The return of genetic findings to donors—or to family decision makers (FDMs) in the case of deceased donors—is a relevant ethical issue for biobanks and research projects that employ whole genome sequencing. The National Institute of Health’s Genotype-Tissue Expression Project (GTEx) currently opts against sharing research results. This policy is at odds with previous data indicating that 9 out of 10 Americans prefer the return of findings, deeming this information the most important benefit of donation, regardless of treatability.1 The same study further found that 3 out of 4 Americans would be less likely to participate in a biobank that did not return results. Indeed, most individuals report a sense of ownership over the data compiled using their tissues and consider the return of results an obligation for the researcher.2
While empirical studies on FDM preferences don’t exist yet, there is evidence that they prefer to receive results; further study would therefore be valuable, as shown in this recent paper by Siminoff et al.3 The researchers examined how well FDMs understood the GTEx policy and also their opinions on return of results. To do this, two of the organ procurement organizations affiliated with GTEx invited all FDMs approached for donation (regardless of donation outcome) to take part in a semi-structured telephone interview. This resulted in 55 participants who were predominantly white, female and self-reported as Protestant, with an average age of 47 and average education of 14 years. Of these, 80% (n = 44) agreed to donate to GTEx and 20% (n = 11) did not; the results reported here were not correlated with donation outcome.
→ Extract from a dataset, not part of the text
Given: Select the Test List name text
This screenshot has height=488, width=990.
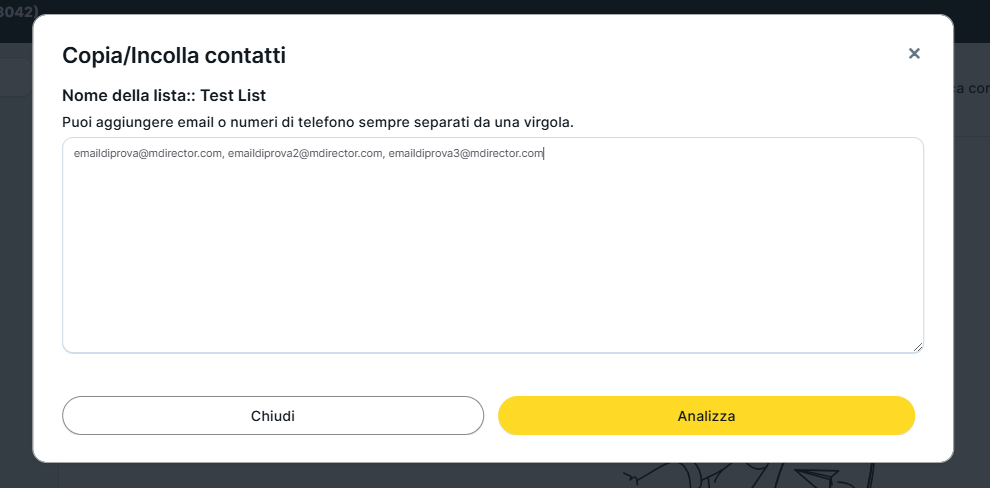Looking at the screenshot, I should coord(233,96).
Using a true/false measure for general understanding of the GTEx return of results policy, the researchers found that only 60% of the FDMs correctly understood the policy. In terms of demographics, the individuals who accurately responded to this measure tended to be younger (45.7 versus 48.6 years), have more education (14.6 versus 13.6 years), be the donor’s spouse rather than parent (73.7% versus 27.3%) and self-report as white (69.2% versus 37.5%). However, none of these factors were statistically significant, and the latter demographics could be explained by the much higher representation of these categories (spouses and white individuals) in the study. The team found a significant association between FDMs who correctly understood the policy (55.6%) and requesters having discussed the policy with the FDM (versus merely reading the authorization form aloud) at the time of request. Logistic regression confirmed that FDMs whose requester reported discussing the policy were 4.1 times more likely to understand it.
The team found that the desire for return of genetic results was strong, particularly for information regarding both treatable and untreatable diseases as well as conditions that might affect other family members or children. The researchers report that 94.3% of participants preferred return of results for treatable diseases and 71.7% for untreatable conditions. They further quantify participant interest in results for diseases that may impact their children or family members at 84.9%. A mere 5.7% of participants reported no desire for return of results.
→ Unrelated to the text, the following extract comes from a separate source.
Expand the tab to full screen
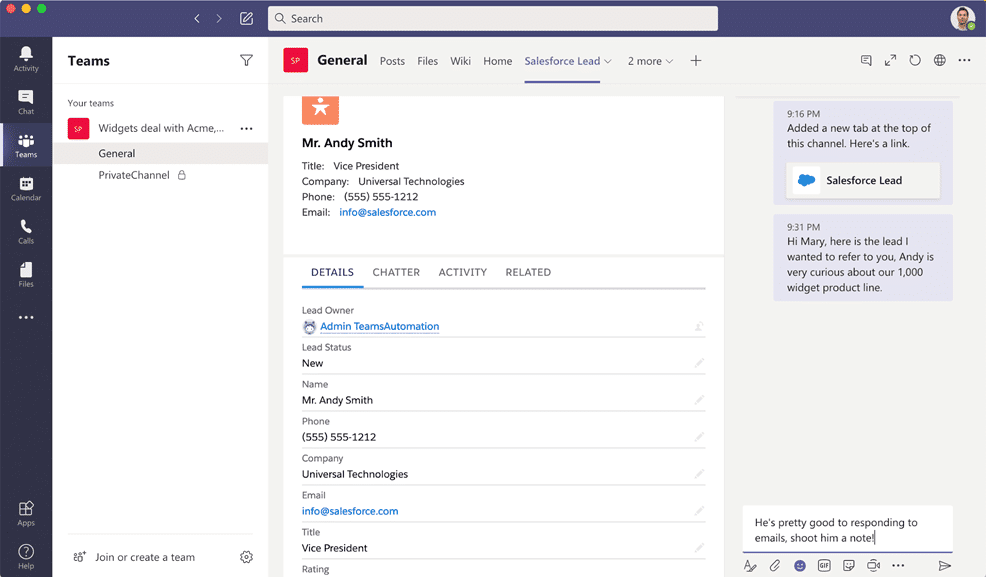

Overall, Siminoff et al. indicate that the frequency with which FDMs misunderstood the GTEx policy—and the correlation between better understanding and discussion with the requester—highlights the critical role effective communication strategies play in clarifying policies. This includes active, two-way conversations at the time of request with frequent check-in to verify FDM understanding. Post-donation follow-up may be beneficial as well.
The findings here regarding FDM preference for return of genetic results underscore the need for the industry to continue investigating this issue. The researchers note that an imperative to return results would be daunting in terms of resources since it would require organizational changes, including tracking biospecimens across multiple research organizations with possible concerns for the maintenance of anonymity. Further research would also need to address how to transmit results to FDMs (directly or via a health care provider or genetic counselor).
Siminoff et al. offer these findings as part of a larger conversation regarding the role that donors’ and families’ preferences play in policy decisions, particularly as whole genome sequencing gains traction in the medical and research communities.
1. Kaufman, D., et al. (2008) ‘”Subjects matter: A survey of public opinions about a large genetic cohort study,” Genetics in Medicine, 10 (pp. 831–839).
2. Townsend, A., et al. (2012) “‘I want to know what’s in Pandora’s Box”: Comparing stakeholder perspectives on incidental findings in clinical whole genomic sequencing,” American Journal of Medical Genetics Part A, 158A (pp. 2519–2525).
3. Siminoff, L.A., et al. (2015) “Family decision maker perspectives on the return of genetic results in biobanking research,” Genetics in Medicine, doi:10.1038/gim.2015.38.